Over a half-hour conversation, that’s as rough as he gets.

While Meadows has carved out a steady career in sketch comedy and acting in film and TV (“Mean Girls,” “Grown Ups,” “Marry Me”), he has also been working in recent years on his stand-up act. It’s not what people identify him with.

“I talk a lot about myself because I don’t think the audience knows much about me personally,” Meadows said. “I’ll talk about being a father, my divorce, dating after divorce. I talk about growing up in Detroit.”

Meadows will also do a bit of his “Ladies Man” act, his most famous sketch character from the show, where he plays a sex therapist and radio host who provides questionable romantic advice. He even leveraged that act into a film in 2000.

“It’s still fun for me to do the Ladies Man,” he said. “He makes me laugh. He’s an odd extension of me. I feel like the character can basically get away with saying things I can never say myself.”

Meadows has been on two shows with Atlanta-based TBS. The more notable one was “The Bill Engvall Show,” where he played Engvall’s best buddy from 2007 to 2009. Jennifer Lawrence, now an A-list actress, played Engvall’s daughter.

“I met her when she was 16,” Meadows said. “She was always very down to earth. We got along really well. We had running jokes while we were on set. She was always a really solid performer.” He said she deserves her success: “She’s a really good person at heart.”

Meadows is grateful for his decade on “SNL” in the 1990s, working alongside the likes of Chris Farley, Adam Sandler and Will Ferrell.

“I kept my nose to the grindstone,” he said. “I worked hard. I didn’t really get involved in politics or any relationship that would complicate my place on the show. I’d come in, write two sketches a week, contribute where I could.

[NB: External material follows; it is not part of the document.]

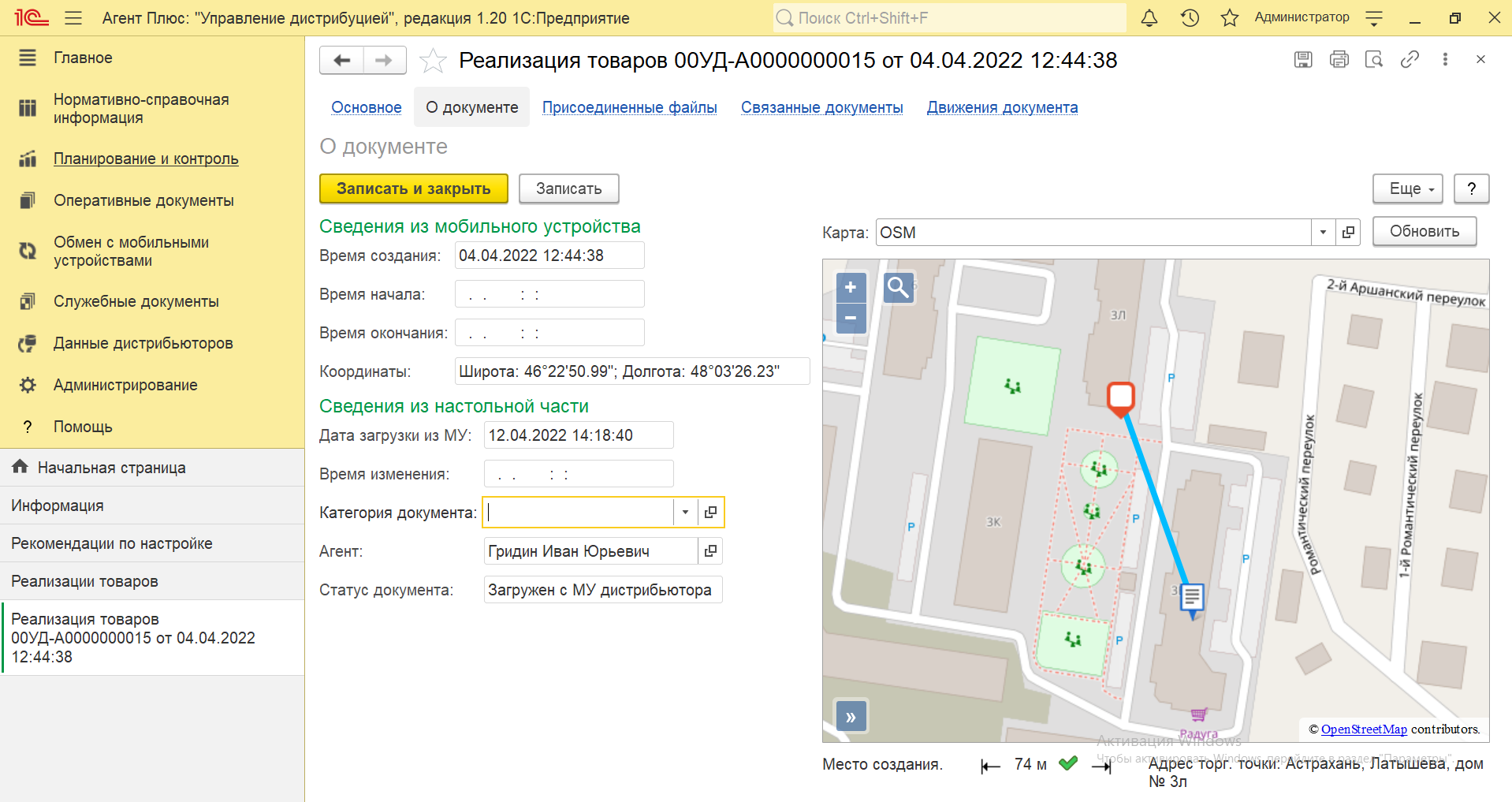The image size is (1512, 802).
Task: Open notifications bell icon
Action: click(x=1149, y=18)
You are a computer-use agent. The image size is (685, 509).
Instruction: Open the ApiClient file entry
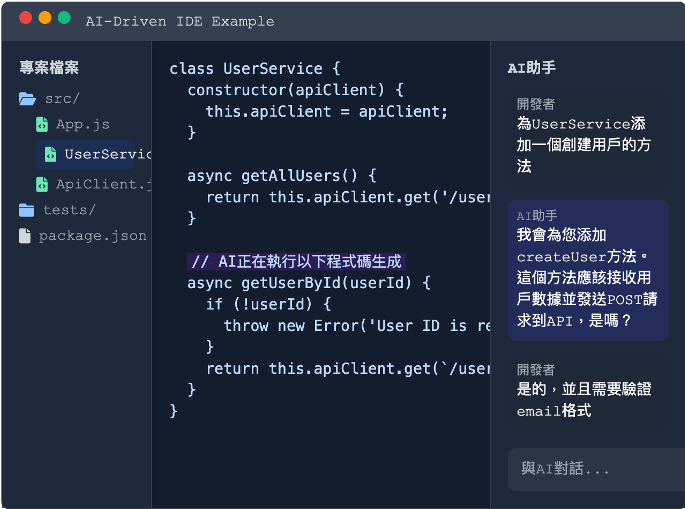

I worked hard to be a team player.”

He had a thrill attending the 40th anniversary special and after-party in February. “I think (creator Lorne Michaels) threw the greatest party in show business history,” Meadows said.

The most surreal moment for Meadows was having Derek Jeter tell him what a big fan he was. “Someone then tapped me on the back. It was Rihanna, who said, ‘I wanted to say hello!’ So then I said to her, ‘Have you met Derek Jeter?’ How often do you get to say that?”